Le mégafeu qui a ravagé 42 000 hectares en Gironde depuis le 22 juillet est resté « stabilisé » mercredi 29 juillet, selon la préfecture, mais il n’était toujours pas fixé. La journée a été marquée par de nouvelles reprises de feu, dans un contexte de fortes chaleurs, de vent et de baisse de l’humidité. Les autorités ont maintenu un important dispositif de secours sur plusieurs secteurs, notamment autour de Lège-Cap-Ferret, du Grand Crohot, de Cestas, du camp de Souge et de Lanton.
Une journée sous forte chaleur avec plusieurs reprises de feu
Après une deuxième nuit décrite comme calme par les autorités, les pompiers ont dû faire face à plusieurs reprises au cours de la journée. La préfète de Gironde, Sophie Brocas, a indiqué mercredi soir que le feu « n’a pas progressé » et que sept départs de feu avaient été recensés, dont trois encore actifs en soirée selon plusieurs points de situation diffusés dans la journée.
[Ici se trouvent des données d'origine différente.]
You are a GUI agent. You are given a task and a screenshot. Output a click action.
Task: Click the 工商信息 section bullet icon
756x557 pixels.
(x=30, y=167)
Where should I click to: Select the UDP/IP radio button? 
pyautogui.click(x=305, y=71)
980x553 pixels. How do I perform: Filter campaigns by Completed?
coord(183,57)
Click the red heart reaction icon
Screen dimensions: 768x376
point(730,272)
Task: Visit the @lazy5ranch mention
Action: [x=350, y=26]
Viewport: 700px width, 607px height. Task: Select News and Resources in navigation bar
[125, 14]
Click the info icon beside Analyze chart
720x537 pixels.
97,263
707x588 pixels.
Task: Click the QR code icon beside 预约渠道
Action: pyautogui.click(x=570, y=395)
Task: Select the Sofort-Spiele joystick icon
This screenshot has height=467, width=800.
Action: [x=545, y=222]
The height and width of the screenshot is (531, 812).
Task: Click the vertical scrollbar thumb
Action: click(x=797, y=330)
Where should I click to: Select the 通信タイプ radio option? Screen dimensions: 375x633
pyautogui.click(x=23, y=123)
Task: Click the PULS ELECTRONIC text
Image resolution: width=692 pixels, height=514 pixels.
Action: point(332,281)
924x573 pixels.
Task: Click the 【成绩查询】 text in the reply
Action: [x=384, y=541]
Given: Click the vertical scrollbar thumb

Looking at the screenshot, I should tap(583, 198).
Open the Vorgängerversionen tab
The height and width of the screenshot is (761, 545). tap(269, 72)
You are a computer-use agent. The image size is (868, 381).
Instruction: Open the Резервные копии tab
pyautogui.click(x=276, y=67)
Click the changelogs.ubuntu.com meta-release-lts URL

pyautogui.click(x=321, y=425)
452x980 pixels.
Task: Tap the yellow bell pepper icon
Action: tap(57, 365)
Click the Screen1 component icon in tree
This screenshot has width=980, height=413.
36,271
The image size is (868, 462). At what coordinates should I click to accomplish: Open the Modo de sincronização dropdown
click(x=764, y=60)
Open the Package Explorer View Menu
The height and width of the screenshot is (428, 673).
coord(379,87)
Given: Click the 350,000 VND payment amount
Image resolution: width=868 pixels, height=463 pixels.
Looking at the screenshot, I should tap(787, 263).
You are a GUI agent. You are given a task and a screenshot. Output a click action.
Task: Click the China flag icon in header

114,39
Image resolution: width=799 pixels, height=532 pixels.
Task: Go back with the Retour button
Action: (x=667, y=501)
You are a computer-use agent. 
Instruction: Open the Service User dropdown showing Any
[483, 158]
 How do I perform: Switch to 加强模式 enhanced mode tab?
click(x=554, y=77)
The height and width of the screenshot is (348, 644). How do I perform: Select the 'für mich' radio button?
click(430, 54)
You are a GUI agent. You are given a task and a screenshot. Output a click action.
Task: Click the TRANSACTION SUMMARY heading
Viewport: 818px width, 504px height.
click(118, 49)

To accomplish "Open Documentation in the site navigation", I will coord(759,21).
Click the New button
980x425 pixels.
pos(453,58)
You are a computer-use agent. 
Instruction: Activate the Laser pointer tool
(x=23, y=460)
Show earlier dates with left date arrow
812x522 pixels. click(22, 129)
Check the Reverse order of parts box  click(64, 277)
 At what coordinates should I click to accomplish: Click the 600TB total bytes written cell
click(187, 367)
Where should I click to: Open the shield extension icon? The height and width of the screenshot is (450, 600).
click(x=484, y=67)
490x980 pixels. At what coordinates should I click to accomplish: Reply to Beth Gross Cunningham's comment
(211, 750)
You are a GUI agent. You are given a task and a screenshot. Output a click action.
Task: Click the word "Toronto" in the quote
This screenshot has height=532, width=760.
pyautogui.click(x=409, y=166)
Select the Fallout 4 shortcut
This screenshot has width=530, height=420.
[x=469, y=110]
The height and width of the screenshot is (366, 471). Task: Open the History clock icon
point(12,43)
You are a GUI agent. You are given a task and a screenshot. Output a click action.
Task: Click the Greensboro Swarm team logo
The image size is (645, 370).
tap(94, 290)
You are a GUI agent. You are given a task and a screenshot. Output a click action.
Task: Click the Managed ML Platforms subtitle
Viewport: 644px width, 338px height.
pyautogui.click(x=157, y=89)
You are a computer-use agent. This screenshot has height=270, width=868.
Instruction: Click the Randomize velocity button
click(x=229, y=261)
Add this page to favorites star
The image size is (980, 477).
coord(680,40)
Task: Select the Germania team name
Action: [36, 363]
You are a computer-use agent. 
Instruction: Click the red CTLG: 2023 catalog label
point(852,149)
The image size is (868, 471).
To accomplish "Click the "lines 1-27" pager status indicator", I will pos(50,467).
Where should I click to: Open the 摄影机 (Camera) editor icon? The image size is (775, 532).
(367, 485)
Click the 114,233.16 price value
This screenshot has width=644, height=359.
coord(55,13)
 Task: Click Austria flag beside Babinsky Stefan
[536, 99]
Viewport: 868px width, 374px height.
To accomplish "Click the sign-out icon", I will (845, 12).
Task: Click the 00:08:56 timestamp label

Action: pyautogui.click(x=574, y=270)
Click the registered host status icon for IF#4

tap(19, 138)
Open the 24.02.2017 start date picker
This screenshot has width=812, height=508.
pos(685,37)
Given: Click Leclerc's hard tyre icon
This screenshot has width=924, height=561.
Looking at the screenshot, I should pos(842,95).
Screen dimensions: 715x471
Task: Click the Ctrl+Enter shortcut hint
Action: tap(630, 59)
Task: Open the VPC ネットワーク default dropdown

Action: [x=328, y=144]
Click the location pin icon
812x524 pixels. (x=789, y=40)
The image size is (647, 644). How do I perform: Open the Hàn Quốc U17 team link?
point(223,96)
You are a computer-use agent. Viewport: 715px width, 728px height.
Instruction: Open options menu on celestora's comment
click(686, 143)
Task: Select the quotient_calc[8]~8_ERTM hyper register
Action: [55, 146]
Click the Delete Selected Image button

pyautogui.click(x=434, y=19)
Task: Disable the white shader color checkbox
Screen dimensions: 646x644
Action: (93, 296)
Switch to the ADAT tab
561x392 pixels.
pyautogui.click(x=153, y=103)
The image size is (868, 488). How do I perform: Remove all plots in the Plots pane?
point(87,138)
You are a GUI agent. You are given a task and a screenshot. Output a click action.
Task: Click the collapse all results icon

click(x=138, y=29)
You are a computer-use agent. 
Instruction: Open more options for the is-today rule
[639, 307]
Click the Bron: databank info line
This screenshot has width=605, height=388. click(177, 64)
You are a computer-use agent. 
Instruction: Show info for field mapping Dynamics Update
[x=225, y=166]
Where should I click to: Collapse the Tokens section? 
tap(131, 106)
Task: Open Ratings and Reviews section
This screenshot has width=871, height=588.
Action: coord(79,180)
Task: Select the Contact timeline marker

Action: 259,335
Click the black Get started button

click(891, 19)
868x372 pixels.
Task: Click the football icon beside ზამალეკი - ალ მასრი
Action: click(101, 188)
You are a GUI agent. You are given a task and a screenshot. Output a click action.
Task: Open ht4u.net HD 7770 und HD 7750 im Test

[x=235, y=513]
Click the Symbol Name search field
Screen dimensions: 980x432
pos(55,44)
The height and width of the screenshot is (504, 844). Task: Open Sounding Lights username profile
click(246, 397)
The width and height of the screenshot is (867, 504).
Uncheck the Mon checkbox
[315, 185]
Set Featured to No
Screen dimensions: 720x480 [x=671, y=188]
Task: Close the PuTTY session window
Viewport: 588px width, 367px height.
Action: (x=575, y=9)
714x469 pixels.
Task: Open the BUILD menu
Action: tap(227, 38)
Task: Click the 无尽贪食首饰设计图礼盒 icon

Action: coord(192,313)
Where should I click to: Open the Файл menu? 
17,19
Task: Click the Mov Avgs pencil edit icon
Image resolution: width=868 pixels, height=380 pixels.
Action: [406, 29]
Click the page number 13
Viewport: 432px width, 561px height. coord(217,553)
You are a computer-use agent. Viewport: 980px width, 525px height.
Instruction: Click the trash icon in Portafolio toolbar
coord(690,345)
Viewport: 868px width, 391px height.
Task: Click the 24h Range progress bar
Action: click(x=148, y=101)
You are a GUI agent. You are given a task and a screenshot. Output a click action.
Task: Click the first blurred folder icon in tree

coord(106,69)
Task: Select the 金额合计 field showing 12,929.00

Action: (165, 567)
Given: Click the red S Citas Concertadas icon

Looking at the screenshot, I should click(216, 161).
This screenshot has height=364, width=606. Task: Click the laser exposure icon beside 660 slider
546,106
Une reprise importante a notamment mobilisé les secours à Lanton, sur le bassin d’Arcachon, où des moyens aériens ont été engagés. D’autres foyers ont été signalés dans plusieurs communes du front sud et du nord-ouest du bassin. Selon la préfecture, la surface brûlée est restée stable à 42 000 hectares. Les conditions météo ont toutefois compliqué les opérations, avec des températures annoncées jusqu’à 41 °C dans les terres, des rafales de 30 à 45 km/h et une humidité en baisse.
« Un feu stabilisé ne progresse plus à grande échelle, mais il peut encore produire des reprises locales et mobiliser des moyens lourds. »
Des secours massivement mobilisés et des évacuations encore très larges
La préfète a indiqué que plus de 3 300 pompiers étaient mobilisés mercredi en Gironde. Les secours ont aussi été appuyés par des militaires, des moyens aériens français et européens, ainsi que par des agriculteurs et d’autres professionnels disposant de tonnes à eau ou de camions-citernes. La Belgique a annoncé l’envoi d’une trentaine de militaires et d’une dizaine de véhicules spécialisés. Des hélicoptères Black Hawk slovaques et tchèques ont également été mobilisés par l’Union européenne.
Depuis le début du feu, environ 220 000 à 222 000 personnes ont été évacuées de manière préventive dans 24 communes, selon les bilans cités par les autorités et repris par une information de presse. Mardi 28 juillet, 57 000 habitants de trois communes proches de Bordeaux ont été autorisés à rentrer chez eux, notamment au Haillan, à Mérignac et à Eysines, avec consigne de rester joignables et prêts à repartir. « Si la nuit se passe bien, on peut raisonnablement être plus optimistes pour demain », a déclaré Sophie Brocas, en disant envisager « un retour à une vie plus normale » si l’accalmie se confirmait.
Un feu encore non fixé malgré une progression stoppée
Mercredi soir, le point de situation restait contrasté. Le fait principal établi par les autorités est l’absence de progression du feu pour une troisième journée d’affilée. En revanche, les reprises observées dans plusieurs secteurs ont confirmé que l’incendie restait actif à l’intérieur du périmètre brûlé et sur ses lisières. Le terme de « stabilisé » employé par la préfecture ne signifiait donc pas une extinction ni une maîtrise complète.
Les prochains repères annoncés portaient sur l’évolution de la météo, avec un rafraîchissement attendu sur la façade atlantique jeudi 30 juillet, et sur la capacité des secours à traiter les points chauds et les lisières. La préfète a évoqué une amélioration possible si l’accalmie se confirmait. À ce stade, la stabilisation du front principal est établie, tandis que la fixation du feu et le rythme des retours pour les habitants dépendaient encore de l’évolution des reprises et des conditions météorologiques.